Competition for pollination and isolation from mates differentially impact four stages of pollination in a model grassland perennial

Lea K. Richardson, M. Kate Gallagher, Tracie E. Hayes, Amanda S. Gallinat, Gretel Kiefer, Kristen Manion, Miriam Jenkins, Greg Diersen, Stuart Wagenius


  1. Species that persist in small populations isolated by habitat destruction may experience reproductive failure. Self‐incompatible plants face dual threats of mate‐limitation and competition with co‐flowering plants for pollination services. Such competition may lower pollinator visitation, increase heterospecific pollen transfer and reduce the likelihood that a visit results in successful pollination.
  2. To understand how isolation from mates and competition with co‐flowering species contribute to reproductive failure in fragmented habitat, we conducted an observational study of a tallgrass prairie perennial Echinacea angustifolia. We quantified the isolation of focal individuals from mates, characterized species richness and counted inflorescences within 1 m radius, observed pollinator visitation, collected pollinators, quantified pollen loads on pollinators and on Echinacea stigmas, and measured pollination success. Throughout the season, we sampled 223 focal plants across 10 remnant prairie sites.
  3. We present evidence that both co‐flowering species and isolation from mates substantially limit reproduction in Echinacea. As the flowering season progressed, the probability of pollinator visitation to focal plants decreased and evidence for pollen‐limited reproduction increased. Pollinators were most likely to visit Echinacea plants from low‐richness floral neighbourhoods with close potential mates, or plants from high‐richness neighbourhoods with distant potential mates. Frequent visitation only increased pollination success in the former case, likely because Echinacea in high‐richness floral neighbourhoods received low‐quality visits.

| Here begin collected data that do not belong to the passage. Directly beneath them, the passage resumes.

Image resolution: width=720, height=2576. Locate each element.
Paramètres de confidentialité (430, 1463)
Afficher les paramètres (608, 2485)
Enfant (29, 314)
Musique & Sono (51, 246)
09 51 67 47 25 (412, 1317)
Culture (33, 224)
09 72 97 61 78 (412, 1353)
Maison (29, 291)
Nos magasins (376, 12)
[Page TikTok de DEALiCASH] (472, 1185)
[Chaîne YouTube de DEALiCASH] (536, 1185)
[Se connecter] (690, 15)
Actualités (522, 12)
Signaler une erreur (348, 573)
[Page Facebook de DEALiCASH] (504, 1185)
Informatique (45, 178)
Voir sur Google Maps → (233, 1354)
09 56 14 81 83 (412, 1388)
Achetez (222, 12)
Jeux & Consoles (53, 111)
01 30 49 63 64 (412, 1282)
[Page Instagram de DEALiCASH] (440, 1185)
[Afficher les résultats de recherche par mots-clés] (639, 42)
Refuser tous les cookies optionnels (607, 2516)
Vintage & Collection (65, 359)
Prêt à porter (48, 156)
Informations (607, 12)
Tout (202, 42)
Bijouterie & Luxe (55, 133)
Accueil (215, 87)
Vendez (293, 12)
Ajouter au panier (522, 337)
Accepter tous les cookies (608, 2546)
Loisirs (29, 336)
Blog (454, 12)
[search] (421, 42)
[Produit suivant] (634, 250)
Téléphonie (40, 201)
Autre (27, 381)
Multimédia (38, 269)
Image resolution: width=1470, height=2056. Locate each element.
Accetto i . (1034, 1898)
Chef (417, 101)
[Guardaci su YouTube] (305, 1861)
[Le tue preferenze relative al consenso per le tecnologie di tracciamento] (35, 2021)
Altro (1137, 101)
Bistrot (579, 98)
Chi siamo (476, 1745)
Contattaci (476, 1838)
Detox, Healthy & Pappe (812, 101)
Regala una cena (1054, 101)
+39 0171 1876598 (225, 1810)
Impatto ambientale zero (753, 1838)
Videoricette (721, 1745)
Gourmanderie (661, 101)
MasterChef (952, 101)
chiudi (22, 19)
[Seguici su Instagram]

  4. Synthesis. In Echinacea, reproduction was limited by isolation from potential mates and the richness of co‐flowering species. These aspects of the floral neighbourhood influenced pollinator visitation and pollination success, although conditions that predicted high visitation did not always lead to high pollination success. These results reveal how habitat modification and destruction, which influence floral neighbourhood and isolation from conspecific mates, can differentially affect various stages of reproductive biology in self‐incompatible plants. Our results suggest that prairie conservation and restoration efforts that promote patches of greater floral diversity may improve reproductive outcomes in fragmented habitats.